*ACTION ITEM A:* Condense the paragraph of the home builder sentiment article that begins "Among the component indexes" into a short list that keeps its figures.
*ACTION ITEM B:* In one to three sentences, state how the home builder sentiment article says remodeling and renovation expand housing inventory.
*ACTION ITEM C:* Please carry on the home builder sentiment article for a few more paragraphs, starting after its final sentence.

*PASSAGE:*
Content starts
Sentiment among U.S. single-family home builders retreated in January, relinquishing slight optimism recorded last month as the new-home market continues to struggle.
The National Association of Home Builders (NAHB) released an update to its NAHB/Wells Fargo Housing Market Index (HMI) on Friday that showed a reading of 37, marking a two-point decline from December to January.
The HMI reflects a monthly survey of single-family builders who are asked to assess three aspects of the housing market: present sales of single-family homes, expectations for sales of single-family homes over the next six months, and traffic of prospective buyers.
On a scale of 0 to 100, the overall index has not crossed above 50, which separates majority-positive and majority-negative market sentiments, since April 2024. The reading of 37 in January is slightly above 2025 lows of 32 in June and August.
Among the component indexes, builder attitudes on current sales conditions fell one point to 41. Six-month sales outlooks slipped back under the surface of the 50-point threshold it crossed last month, shedding three points to land at 49.
Remodeling demand resilient
A separate builder index has proven much more resilient in 2025, however. The NAHB/Westlake Royal Remodeling Market Index (RMI), updated quarterly as opposed to the monthly HMI, has only declined from 83 in the fourth quarter of 2020 to 64 in the fourth quarter of 2025.
In fact, the remodeling index has risen consistently through the second, third and fourth quarters of 2025, from 59 to 61 to 64, respectively. Remodeling and renovation play a crucial role in expanding housing inventory by returning outdated or damaged housing stock to the market.
Robert Dietz, chief economist at NAHB, told Scotsman Guide in September that remodeling makes up about 40% of residential construction, a market share he expects will expand in the long run over site-built construction.
“Household formations are going to fall off, there’s going to be more tear-down construction, there’s going to be more rehab of existing stock,” he said. “That’s where the long-run growth potential of the industry is.”
Amid declining sentiment in the new-home market, Dietz repeated that optimism on Thursday in a press release announcing the quarterly update to the RMI.
“Demand for remodeling is being supported by an aging housing stock, strong homeowner equity and increasing need for aging-in-place improvements,” said Dietz. That demand has been supported by “fix-and-flip” real estate investors who purchase, renovate and resell properties to traditional residential buyers.
Get these articles in your inbox
Sign up for our daily newsletter
Get these articles in your inbox
Sign up for our daily newsletter
While turning a profit on these investments has been challenging in the post-pandemic era due to high acquisition and financing costs, the latest update to the RMI suggests broader renovation outlooks remain strong.
Content ends
*EXCERPTED RECORDS:*
Content starts
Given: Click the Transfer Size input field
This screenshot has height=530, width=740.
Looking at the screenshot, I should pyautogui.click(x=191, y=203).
Content ends
Content starts
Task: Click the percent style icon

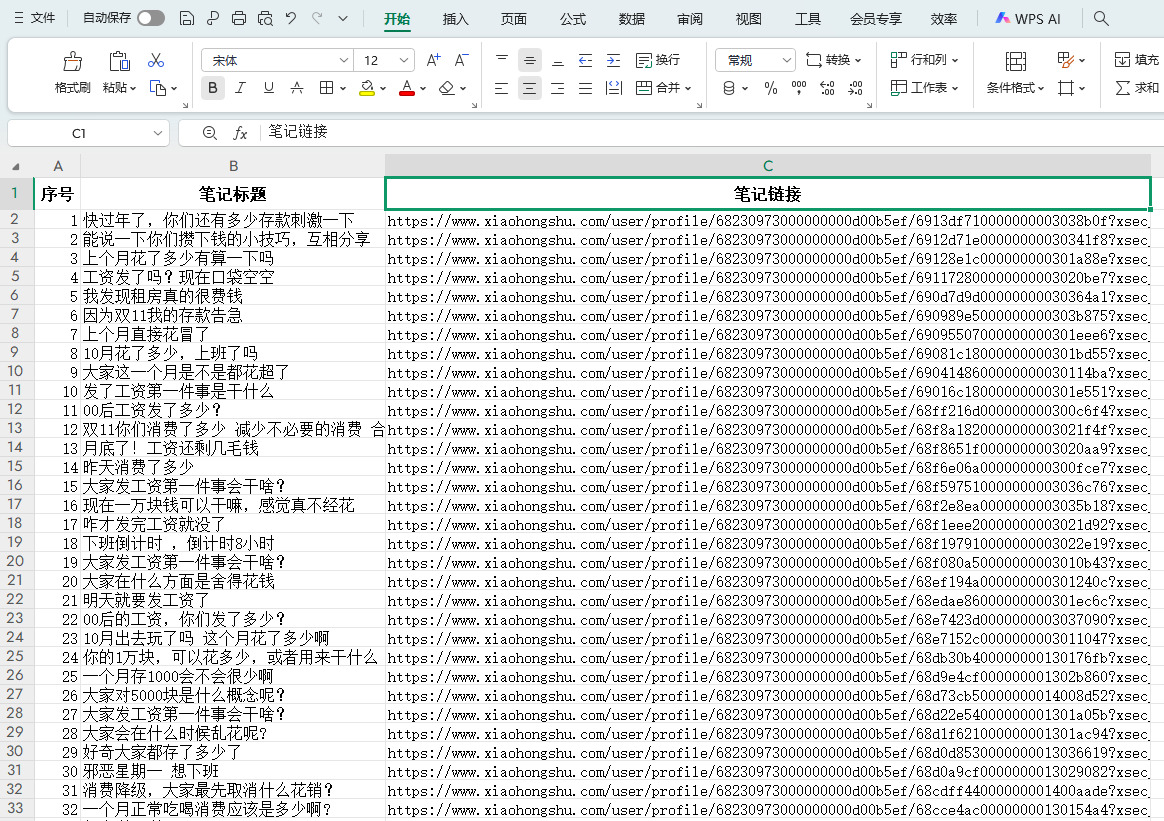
Content ends
Content starts
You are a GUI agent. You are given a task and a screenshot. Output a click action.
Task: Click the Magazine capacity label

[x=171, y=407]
Content ends
*RESPONSE AREA A:*
- Current sales conditions: down one point to 41.
- Six-month sales outlook: down three points to 49, dropping back below the 50-point threshold it had crossed the month before.

*RESPONSE AREA B:* Remodeling and renovation expand housing inventory by returning outdated or damaged housing stock to the market.

*RESPONSE AREA C:*
Plus, liquidity in the lending ecosystem supporting these ventures has matured over the past decade and even more so since the pandemic, leading experts in the space and Dietz to remain bullish on the long-term prospects.
New-home market stalling
The U.S. housing market and stakeholders across it have suffered from a protracted home building drought that has structurally worsened a longstanding housing affordability crisis.
But as industry leaders and policymakers call for more housing supply, new-home construction largely stalled out in 2025.
The five-year plunge in index highs near 90 at the end of 2025 to the mid-30s at the end of the year is reminiscent of the decline from peak home building sentiment pre-2008 financial crisis. During that period, the index dropped from around 70 in the summer of 2005 to lows under 20 in the summer of 2010.
The Mortgage Bankers Association reported this week that mortgage applications for newly built homes rose 2.5% over the month in December, though the association’s initial estimates show new-home sales plummeted 15% from November to land about 7% higher than a year ago.
Builders have slowed their pace of starts in 2025 as they confronted weak demand from buyers for completed inventory. Meanwhile, legislation designed to slash regulatory costs, incentivize zoning reforms and speed up permitting remains held up in Congress.
As labor market anxieties, inflation and political upheaval soured consumer attitudes toward the economy and homebuying following President Donald Trump’s “Liberation Day” tariff announcement last April, builders have turned to aggressive sales incentives.
That trend has continued into the first month of January, with 40% of respondents to the NAHB survey reporting price cuts, the same level as December but “the third consecutive month the share has been at 40% or higher since May 2020.”
The average size of price cuts rose over the month, however, to 6% of list price from 5% in December. Two-thirds of builders reported the use of sales incentives overall, which the country’s largest publicly traded home builders forecasted would continue in 2026.